Le versement de cette prime devait intervenir trois mois après la signature de l’accord, à savoir le 21 mars 2010.

 Au 28 mars 2010, toujours rien n’a été versé. Les agriculteurs sont donc très inquiets. Nombreux sont ceux qui attendent le versement de cette prime pour rembourser leurs fournisseurs. « Ce serait une grosse bouffée d’oxygène pour tous », soulignait récemment Jean-Yves Minatchy, président de la Chambre d’agriculture.

En effet, cette prime constitue en moyenne 6.000 à 8.000 euros qui soulageront la trésorerie des planteurs. Le désarroi se faisant grandissant, les syndicats ont décidé de monter au créneau. D’abord le mercredi 24 mars lors d’une conférence de presse organisée par la CGPER. Pour Jean-Yves Minatchy, président du syndicat, c’est EDF qui serait responsable de cette situation. En effet, selon le représentant syndical, le gestionnaire du réseau électrique tarde à signer le nouveau contrat de fourniture d’électricité avec la Séchilienne Sidec, propriétaire des centrales à La Réunion.

Raison invoquée, le contrat liant EDF et la centrale du Moule, en Guadeloupe, n’a pas encore été signé « pour des raisons administratives et techniques », ce qui retarde l’ensemble de la procédure.

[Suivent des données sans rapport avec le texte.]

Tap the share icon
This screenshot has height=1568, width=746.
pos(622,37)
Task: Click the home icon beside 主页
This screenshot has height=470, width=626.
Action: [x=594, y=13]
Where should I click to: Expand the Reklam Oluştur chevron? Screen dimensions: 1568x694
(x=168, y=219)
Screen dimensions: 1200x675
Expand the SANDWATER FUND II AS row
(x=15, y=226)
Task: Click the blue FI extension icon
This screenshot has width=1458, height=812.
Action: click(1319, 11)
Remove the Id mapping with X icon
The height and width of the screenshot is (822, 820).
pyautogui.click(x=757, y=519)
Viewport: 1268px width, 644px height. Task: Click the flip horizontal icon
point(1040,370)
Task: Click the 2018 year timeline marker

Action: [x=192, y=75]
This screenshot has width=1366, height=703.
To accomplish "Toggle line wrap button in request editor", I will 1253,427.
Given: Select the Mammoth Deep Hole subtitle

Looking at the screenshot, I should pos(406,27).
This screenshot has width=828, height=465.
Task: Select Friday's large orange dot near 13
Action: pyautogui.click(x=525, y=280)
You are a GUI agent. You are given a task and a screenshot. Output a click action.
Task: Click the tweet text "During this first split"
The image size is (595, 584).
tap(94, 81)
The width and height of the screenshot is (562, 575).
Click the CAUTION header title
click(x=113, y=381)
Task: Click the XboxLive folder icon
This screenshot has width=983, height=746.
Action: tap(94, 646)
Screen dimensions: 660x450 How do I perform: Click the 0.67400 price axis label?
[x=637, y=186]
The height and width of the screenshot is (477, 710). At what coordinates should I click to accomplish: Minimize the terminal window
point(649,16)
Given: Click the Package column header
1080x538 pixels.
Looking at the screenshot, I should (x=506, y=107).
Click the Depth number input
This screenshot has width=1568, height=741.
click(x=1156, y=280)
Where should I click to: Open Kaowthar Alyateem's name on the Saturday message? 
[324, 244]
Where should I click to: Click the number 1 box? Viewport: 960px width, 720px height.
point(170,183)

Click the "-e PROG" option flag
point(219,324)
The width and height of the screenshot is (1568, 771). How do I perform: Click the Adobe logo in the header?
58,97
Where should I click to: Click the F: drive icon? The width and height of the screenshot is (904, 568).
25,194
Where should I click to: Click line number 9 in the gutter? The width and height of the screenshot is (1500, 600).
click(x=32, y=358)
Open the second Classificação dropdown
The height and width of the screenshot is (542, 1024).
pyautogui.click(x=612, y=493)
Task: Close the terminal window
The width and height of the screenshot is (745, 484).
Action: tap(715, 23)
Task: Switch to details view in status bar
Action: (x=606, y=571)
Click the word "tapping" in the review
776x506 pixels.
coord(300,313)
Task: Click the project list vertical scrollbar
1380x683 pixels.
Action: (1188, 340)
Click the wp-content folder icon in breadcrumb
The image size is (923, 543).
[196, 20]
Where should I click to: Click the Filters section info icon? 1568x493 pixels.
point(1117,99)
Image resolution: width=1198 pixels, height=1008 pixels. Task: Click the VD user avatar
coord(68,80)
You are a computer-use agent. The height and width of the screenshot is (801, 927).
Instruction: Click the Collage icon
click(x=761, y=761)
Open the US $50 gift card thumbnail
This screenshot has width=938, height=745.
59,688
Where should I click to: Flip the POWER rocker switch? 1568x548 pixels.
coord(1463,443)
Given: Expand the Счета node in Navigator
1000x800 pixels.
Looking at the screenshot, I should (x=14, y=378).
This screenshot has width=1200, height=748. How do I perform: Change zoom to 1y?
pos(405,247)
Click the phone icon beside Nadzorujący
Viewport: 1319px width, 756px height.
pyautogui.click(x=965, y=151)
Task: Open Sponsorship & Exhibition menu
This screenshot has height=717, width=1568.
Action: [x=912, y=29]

Même son de cloche du côté de la FDSEA qui, le jeudi 25 mars, déplorait le « manque de communication » autour de ce dossier. Enfin, ce dimanche 28 mars, la Chambre d’agriculture demande à EDF de « traiter séparément les dossiers de La Réunion et la Guadeloupe ». « Notre dossier est prêt, il ne reste plus qu’à le signer et à le faire valider par la Commission de l’énergie », insiste Jean-Yves Minatchy.